Dalia Hamayel: I completely agree. When it comes to using digital tools and platforms you do not think about the regime or the corporations. But they have their own political views and their own agenda. And in some situations, they can decide if they want to open or close the space, just like the regime does with the physical space. We are trying to reclaim the online space so it is the same as in the offline world.

How important is social media in your activism?

Nilofar Ayoubi: Social media and activism go hand in hand. The same mechanisms that bring people together over the love of a sports team, a book or a hobby can also bring people together over social causes. When used correctly, the impacts of social media movements can be massive.

Social media activism is sometimes criticised as being more talk than action, but many posts are centred around driving a real-world difference. Actionable posts compel audiences to do something, like sign a petition, contact a representative, give a donation or show up to a protest. These types of posts illustrate the true power of a social media movement. The connectivity of social media gives movements the ability to organise more quickly and effectively than ever before.

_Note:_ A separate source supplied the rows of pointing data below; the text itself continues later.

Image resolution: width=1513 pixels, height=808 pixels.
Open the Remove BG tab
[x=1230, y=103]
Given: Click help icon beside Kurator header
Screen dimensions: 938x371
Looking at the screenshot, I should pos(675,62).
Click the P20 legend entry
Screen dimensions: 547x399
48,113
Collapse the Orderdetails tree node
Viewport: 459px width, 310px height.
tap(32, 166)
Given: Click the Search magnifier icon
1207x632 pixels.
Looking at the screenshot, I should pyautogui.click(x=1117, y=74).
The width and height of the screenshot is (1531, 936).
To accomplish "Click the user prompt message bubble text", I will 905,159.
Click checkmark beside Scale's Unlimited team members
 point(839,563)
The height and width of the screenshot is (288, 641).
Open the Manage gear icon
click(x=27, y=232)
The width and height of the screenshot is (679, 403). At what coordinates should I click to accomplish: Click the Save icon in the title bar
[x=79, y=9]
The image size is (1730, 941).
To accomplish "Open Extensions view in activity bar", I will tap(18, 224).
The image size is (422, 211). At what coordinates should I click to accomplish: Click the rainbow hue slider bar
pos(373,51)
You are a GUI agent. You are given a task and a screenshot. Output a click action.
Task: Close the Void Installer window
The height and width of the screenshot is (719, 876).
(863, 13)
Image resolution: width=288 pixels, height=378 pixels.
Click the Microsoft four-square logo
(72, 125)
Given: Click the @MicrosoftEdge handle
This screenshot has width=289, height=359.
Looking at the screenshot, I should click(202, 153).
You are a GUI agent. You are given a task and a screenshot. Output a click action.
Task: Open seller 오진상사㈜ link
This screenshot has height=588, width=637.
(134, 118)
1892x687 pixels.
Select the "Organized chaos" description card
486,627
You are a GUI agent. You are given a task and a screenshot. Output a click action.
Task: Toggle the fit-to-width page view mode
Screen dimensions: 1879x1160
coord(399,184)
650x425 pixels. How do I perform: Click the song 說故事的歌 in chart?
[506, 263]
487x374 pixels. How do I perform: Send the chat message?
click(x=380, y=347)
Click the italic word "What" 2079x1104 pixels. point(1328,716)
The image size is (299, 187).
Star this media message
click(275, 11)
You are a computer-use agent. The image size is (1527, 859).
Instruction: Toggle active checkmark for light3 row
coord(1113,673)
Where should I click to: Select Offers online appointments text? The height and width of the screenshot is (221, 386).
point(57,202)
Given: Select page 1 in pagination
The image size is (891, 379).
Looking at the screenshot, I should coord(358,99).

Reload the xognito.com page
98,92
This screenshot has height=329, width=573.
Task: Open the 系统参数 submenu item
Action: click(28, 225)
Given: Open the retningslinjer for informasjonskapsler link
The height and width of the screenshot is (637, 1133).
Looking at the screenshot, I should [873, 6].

Social media also gives easy access to policymakers, politicians, and government officials. There’s a better chance of getting a response or interaction with a policymaker as social platforms can be a more unfiltered, informal way they communicate with constituents.

Lastly, let’s talk about hope. What are the directions that you hope the situations in your countries will take?

Asma Khalifa: I get asked about hope a lot and it is a hard feeling. It is very emotional in many ways, especially for someone who has been active since 2011. I think we were all fired up by hope back then. That hope has since been killed on several occasions over the years. After that I have started to think of hope as something else – I work out of sheer stubbornness, thinking “I have to do this”. So, it is not something that is always there but then in some moments, especially when I work with younger activists, or I see new initiatives or projects. Then I feel it. There is a lot of despair. But you work regardless, even if you feel hopeless.

Dalia Hamayel: I agree. And it is so interesting to keep seeing the same faces in different protests – people are so persistent. They do not stop coming to the streets. And especially seeing women in Palestine, they are very strong. You feel inspired every day when you see them. Something in Palestinian history has shown the women how strong they can be and how they can lead. And it is not just in Palestine. I think seeing this gives me so much strength.

It is a disgrace to say “I do not have hope anymore”. If I compare myself to others, who do not have anything, and they still have hope. And comparing your experiences to theirs – that makes you responsible to have hope.

Nilofar Ayoubi: We live in turbulent times, and sometimes it feels like peace is a distant concept that will only occur when we are no longer around to experience it. But when you look at the big picture, it becomes clear that peace has been achieved in the past and can be achieved again. To work toward peace, we (alone) have more power than we would like to believe.

By influencing others around me, I can change the way people think about war and how they can help keep the peace. I do not have to be famous or rich to influence others; all I need is an idea and a strong desire to share it with those around me.